→ **Records to process**:
====

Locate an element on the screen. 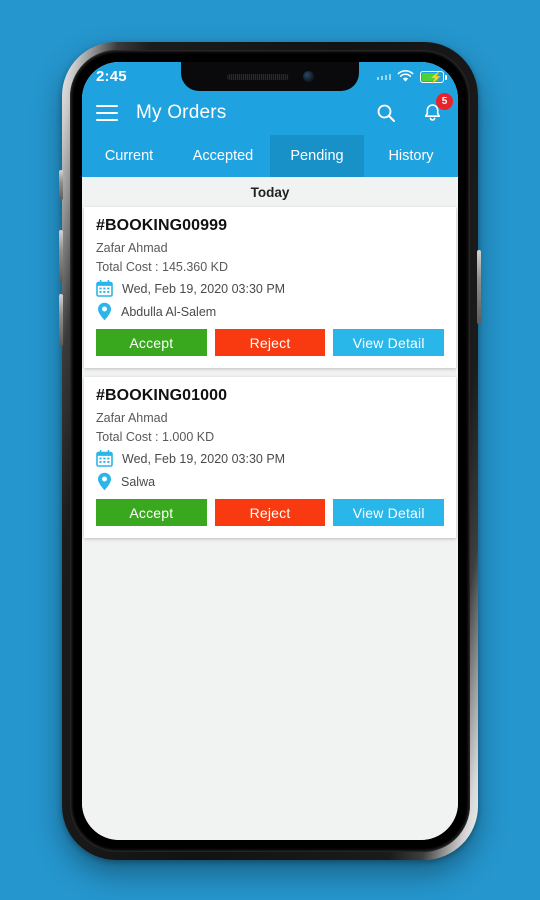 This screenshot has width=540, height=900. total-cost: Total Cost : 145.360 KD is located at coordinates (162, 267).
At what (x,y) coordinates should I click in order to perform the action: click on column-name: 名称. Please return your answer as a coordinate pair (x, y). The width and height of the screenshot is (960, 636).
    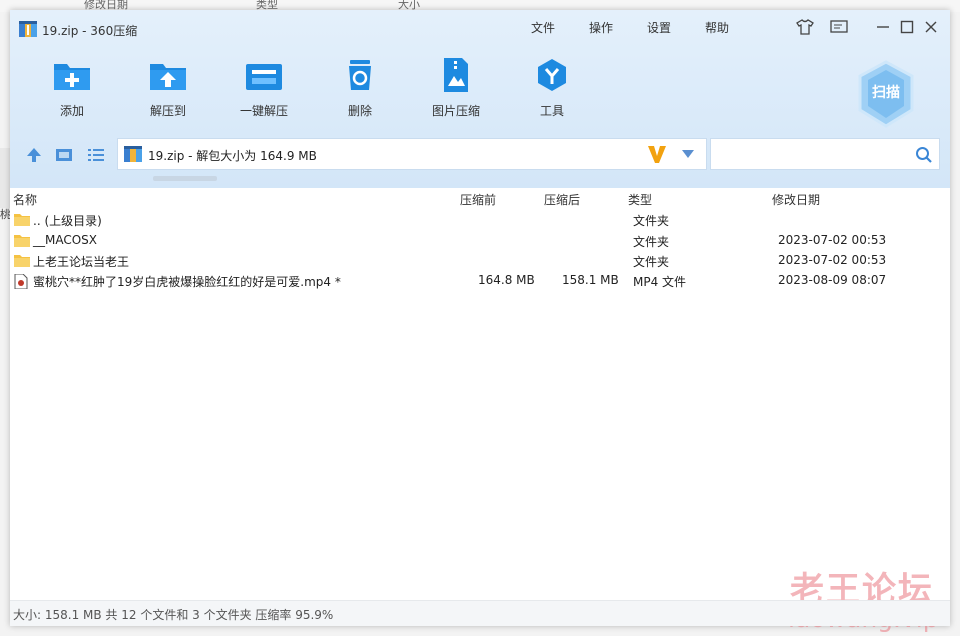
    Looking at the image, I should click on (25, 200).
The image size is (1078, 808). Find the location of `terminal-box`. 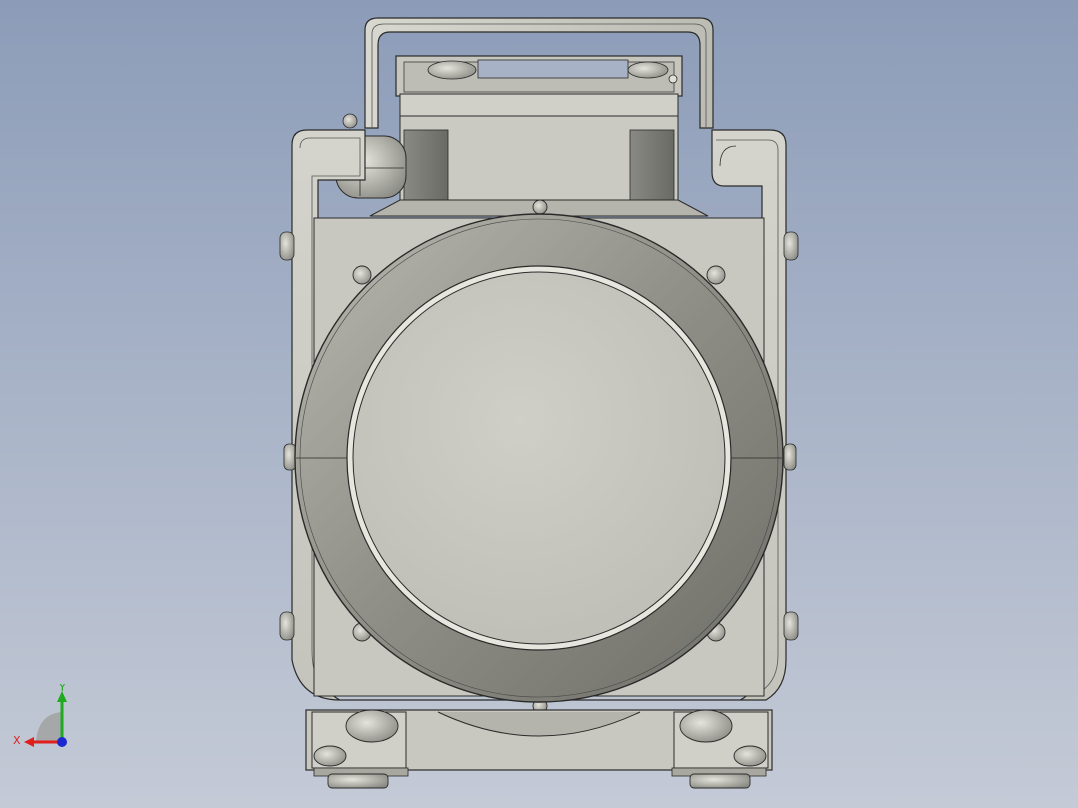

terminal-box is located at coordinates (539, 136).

====

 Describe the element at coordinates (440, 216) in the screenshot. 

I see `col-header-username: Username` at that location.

====

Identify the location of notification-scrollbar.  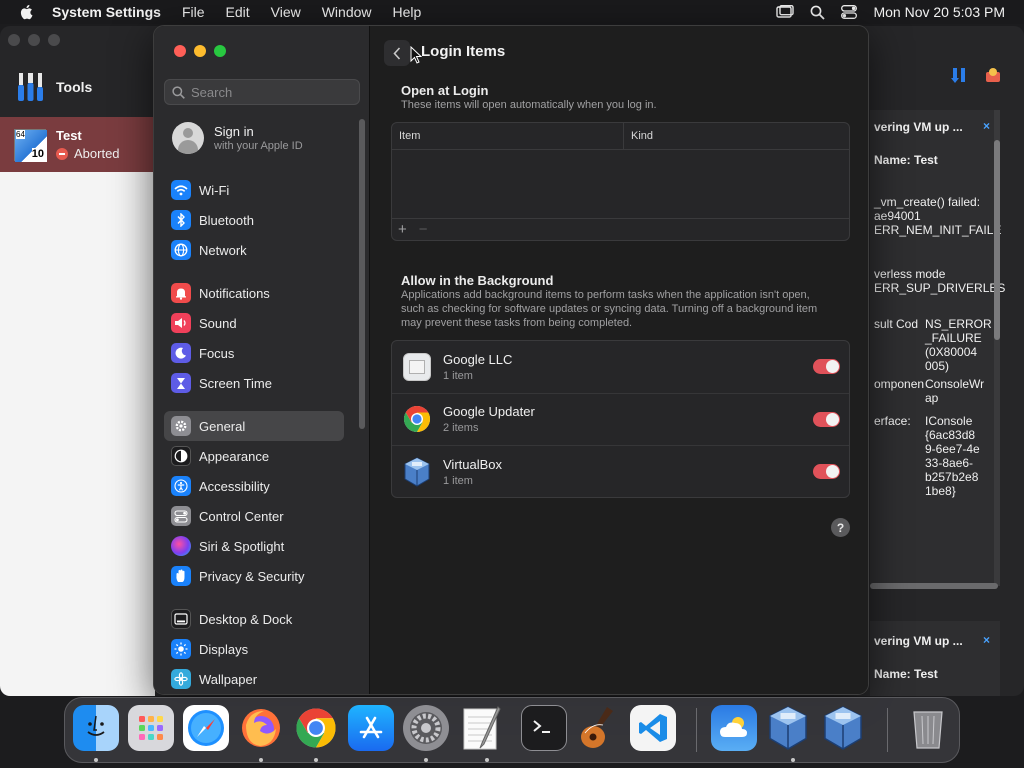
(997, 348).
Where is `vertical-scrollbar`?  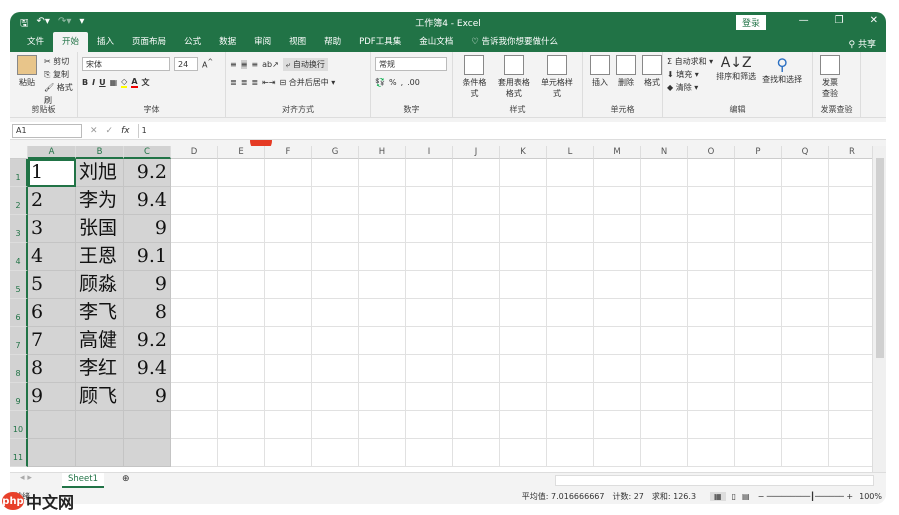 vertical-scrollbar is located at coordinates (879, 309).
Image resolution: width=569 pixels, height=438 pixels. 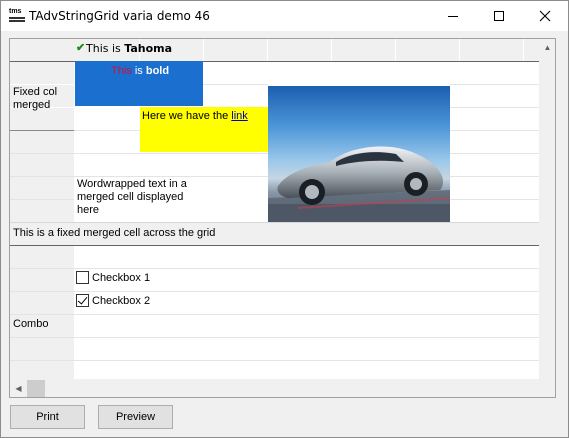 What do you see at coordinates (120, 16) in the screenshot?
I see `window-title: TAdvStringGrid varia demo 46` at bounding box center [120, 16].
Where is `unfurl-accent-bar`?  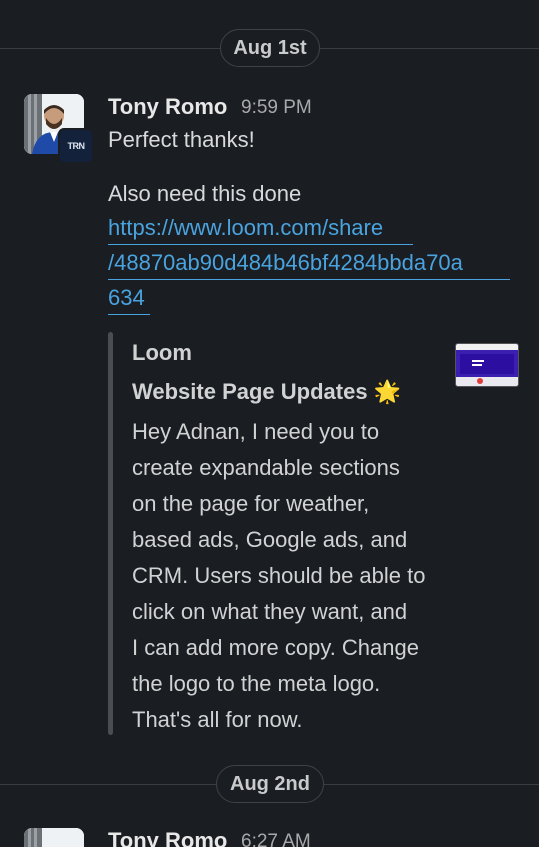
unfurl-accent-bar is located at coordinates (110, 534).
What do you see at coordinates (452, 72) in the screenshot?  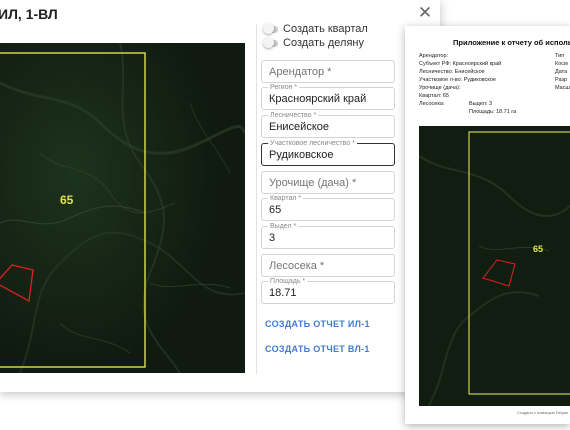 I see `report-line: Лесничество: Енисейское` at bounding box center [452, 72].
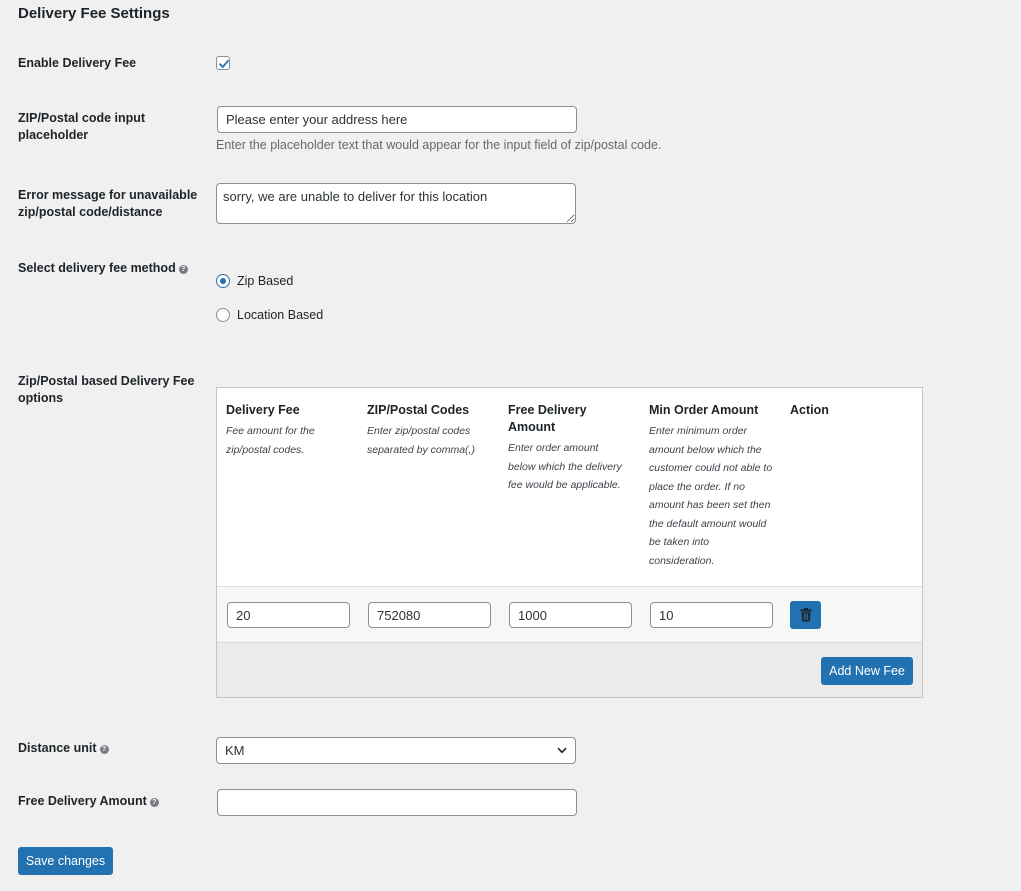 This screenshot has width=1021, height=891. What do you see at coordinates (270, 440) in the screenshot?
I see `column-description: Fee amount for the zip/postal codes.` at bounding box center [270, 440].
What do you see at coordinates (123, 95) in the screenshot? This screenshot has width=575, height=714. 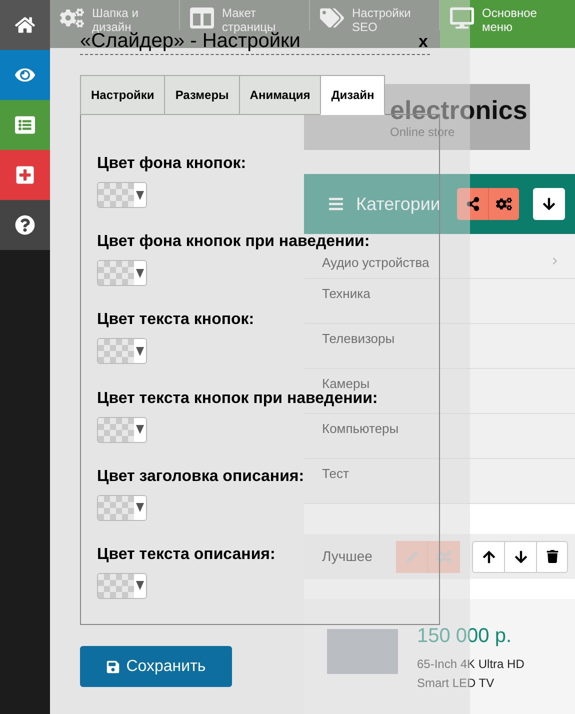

====

→ **Exercise description**:
Copy out the lines from the line with "At what (x,y)" up to and including the line with "terminal-box is located", keeping every word as it appears and leaving out the pictures.

→ **Task solution**:
At what (x,y) coordinates should I click in order to perform the action: click on column-name: 名称. Please return your answer as a coordinate pair (x, y). The width and height of the screenshot is (960, 636).
    Looking at the image, I should click on (25, 200).
The image size is (1078, 808). Find the location of `terminal-box`. 

terminal-box is located at coordinates (539, 136).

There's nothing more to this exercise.